1. This is an application in revision under the following circumstances: A decree was passed on 4th March 1927, in favour of the applicant firm Moti Lal Ram Chandar Das. Durga Prasad, the defendant, presented an application to set aside the ex-parte decree and the decree was set aside by the learned Small Cause Court Judge.
2. By this revision the plaintiff seeks to set aside the order setting aside the ex parte decree on the ground that the application that was presented to the Court by Durga Prasad was not accompanied with either a security bond or the cash sum which had been decreed in favour of the plaintiff. Reliance is placed on the case of Badlu Singh v. Panthu Singh A.I.R. 1923 All. 270
3.The facts are that Durga Prasad stated that he got notice of the decree on the 12th February 1929. On 23rd February 1929 he presented an application to set aside the decree. But that application was not accompanied by either a security bond or cash, and it is urged that the Court cannot look at his application because petitioner did not comply with the provisions of Section 17, 'Small Cause Courts Act. That is quite correct, but the Court; cannot treat an application as an application to set aside an ex parte decree unless and until the application is accompanied by cash or security bond. In this case two days after the presentation of the application, the Court directed security to be furnished and the security was furnished within the time allowed by law for applying for setting aside an ex parte decree. We are of opinion that the application must be deemed to have been a proper application only on 15th March 1929 and must be deemed as having been presented on that date after the proper deposit had been made. A number of cases have been cited by Verma to show that the Court cannot grant time to a judgment-debtor to furnish security. But in the present case the deposit having been made within time no such question arises as is dealt with in the cases referred to. In the case of Jagan Nath v. Chote Ram  28 All. 470 and Chote Lal v. Lakhmi Chand  38 All. 425 either no money was deposited or if any deposit was made it was not either within time or sufficient.

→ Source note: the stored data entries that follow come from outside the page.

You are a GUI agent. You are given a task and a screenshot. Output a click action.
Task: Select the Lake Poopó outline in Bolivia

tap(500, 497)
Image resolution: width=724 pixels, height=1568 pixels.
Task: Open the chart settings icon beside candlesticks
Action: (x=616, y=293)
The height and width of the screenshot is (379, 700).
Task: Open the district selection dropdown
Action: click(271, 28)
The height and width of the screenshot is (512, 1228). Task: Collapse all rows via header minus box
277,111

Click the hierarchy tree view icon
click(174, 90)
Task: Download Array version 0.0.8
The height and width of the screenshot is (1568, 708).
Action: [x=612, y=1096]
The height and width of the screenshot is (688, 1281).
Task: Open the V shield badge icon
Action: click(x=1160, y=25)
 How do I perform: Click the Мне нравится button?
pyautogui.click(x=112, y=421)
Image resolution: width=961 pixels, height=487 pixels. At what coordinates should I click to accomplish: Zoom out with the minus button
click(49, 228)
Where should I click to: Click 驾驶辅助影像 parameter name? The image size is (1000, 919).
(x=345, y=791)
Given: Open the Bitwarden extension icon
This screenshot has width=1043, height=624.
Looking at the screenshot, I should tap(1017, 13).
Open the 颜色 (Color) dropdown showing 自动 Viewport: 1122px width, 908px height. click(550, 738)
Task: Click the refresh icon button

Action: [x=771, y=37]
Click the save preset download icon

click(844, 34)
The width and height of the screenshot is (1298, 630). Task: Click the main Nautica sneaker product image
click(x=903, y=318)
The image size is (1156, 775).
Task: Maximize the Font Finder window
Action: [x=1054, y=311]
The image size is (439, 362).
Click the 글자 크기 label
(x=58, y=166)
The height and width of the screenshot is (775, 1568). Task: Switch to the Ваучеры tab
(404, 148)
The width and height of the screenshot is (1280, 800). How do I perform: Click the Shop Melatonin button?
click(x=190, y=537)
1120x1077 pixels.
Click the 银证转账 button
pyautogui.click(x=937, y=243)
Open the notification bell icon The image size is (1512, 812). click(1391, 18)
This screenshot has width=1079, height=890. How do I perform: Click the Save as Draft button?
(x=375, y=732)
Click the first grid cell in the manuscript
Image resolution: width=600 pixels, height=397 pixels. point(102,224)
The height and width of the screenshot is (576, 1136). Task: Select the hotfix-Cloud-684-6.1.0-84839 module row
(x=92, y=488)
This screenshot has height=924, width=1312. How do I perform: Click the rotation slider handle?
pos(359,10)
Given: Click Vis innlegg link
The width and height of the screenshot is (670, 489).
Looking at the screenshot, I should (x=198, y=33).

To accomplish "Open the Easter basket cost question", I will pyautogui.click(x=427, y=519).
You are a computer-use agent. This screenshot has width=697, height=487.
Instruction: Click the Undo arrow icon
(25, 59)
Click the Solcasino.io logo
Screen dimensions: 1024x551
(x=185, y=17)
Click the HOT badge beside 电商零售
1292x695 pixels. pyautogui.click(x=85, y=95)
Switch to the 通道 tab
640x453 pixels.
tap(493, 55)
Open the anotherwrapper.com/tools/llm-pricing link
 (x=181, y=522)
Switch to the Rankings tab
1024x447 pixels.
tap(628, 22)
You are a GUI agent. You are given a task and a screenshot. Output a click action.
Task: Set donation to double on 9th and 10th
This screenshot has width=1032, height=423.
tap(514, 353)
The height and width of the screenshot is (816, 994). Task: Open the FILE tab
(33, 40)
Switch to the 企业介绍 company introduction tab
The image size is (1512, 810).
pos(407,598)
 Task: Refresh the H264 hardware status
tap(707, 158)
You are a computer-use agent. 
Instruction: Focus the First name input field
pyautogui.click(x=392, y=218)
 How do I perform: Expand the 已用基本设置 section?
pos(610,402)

4. In the case of Badlu Singh v. Panthu Singh A.I.R. 1923 All. 270 mentioned above it does not appear from the judgment of the single Judge whether the payment of cash into Court was within time or beyond time. If the learned Judge meant to hold that if money is deposited within time, even then the application for restoration is to be dismissed we are unable to agree with that view.
5. Our attention has been drawn to the case of Jenu Muchi v. Budhiram Muchi  32 Cal. 339 and V.M. Assan v. M.E. Rahim  43 Mad. 579. We think that the view adopted in those cases is sound. Under the circumstances we dismiss this application with costs.